Stored records ::
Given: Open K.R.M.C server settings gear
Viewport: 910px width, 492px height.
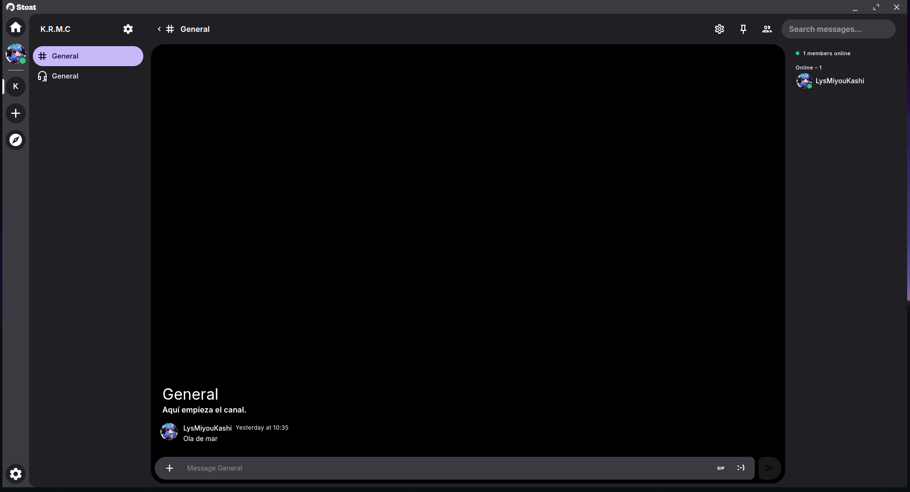Looking at the screenshot, I should (x=128, y=29).
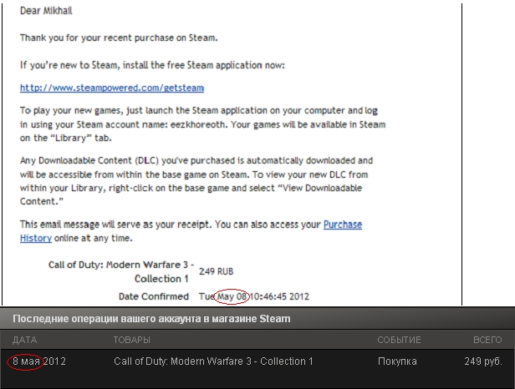Click the Последние операции вашего аккаунта heading

[151, 319]
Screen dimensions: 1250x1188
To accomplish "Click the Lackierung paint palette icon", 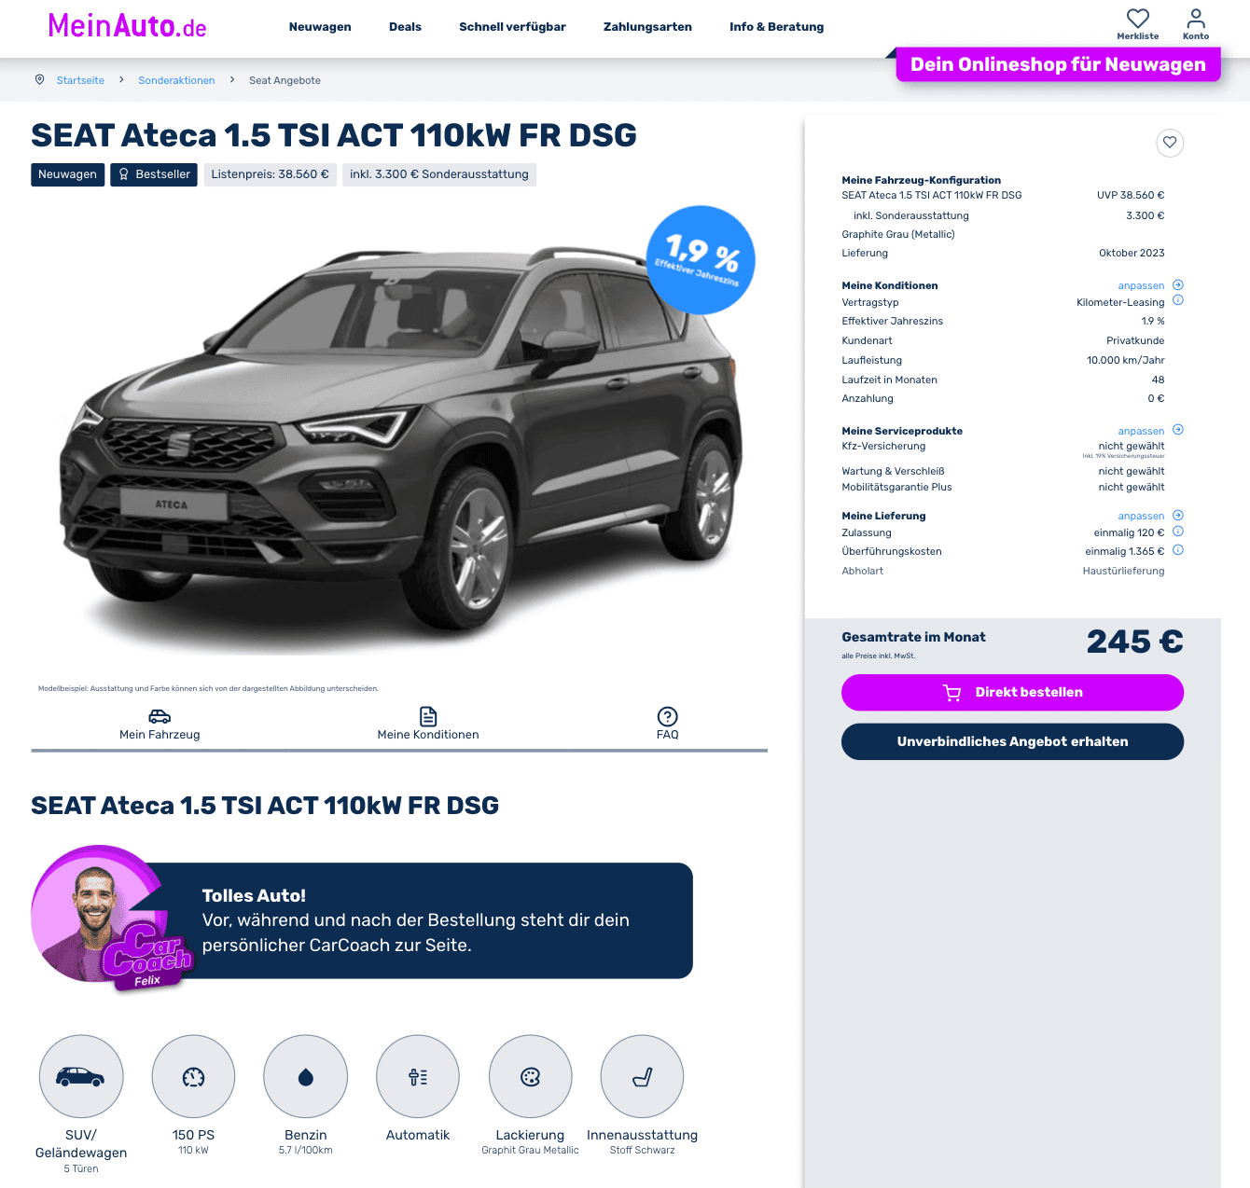I will coord(530,1076).
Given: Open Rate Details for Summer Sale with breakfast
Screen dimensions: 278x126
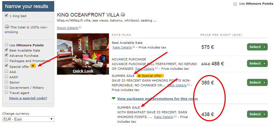Looking at the screenshot, I should pos(164,117).
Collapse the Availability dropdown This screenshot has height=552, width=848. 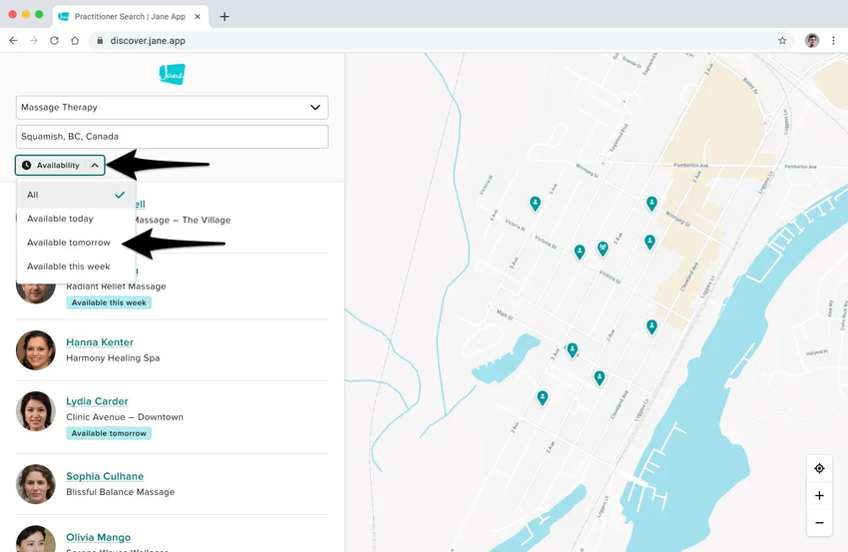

AIM OF THE EXERCISE ::
Answer with the count alone: how many lines in the data above have "Given" in them?

RESPONSE BOX ::
2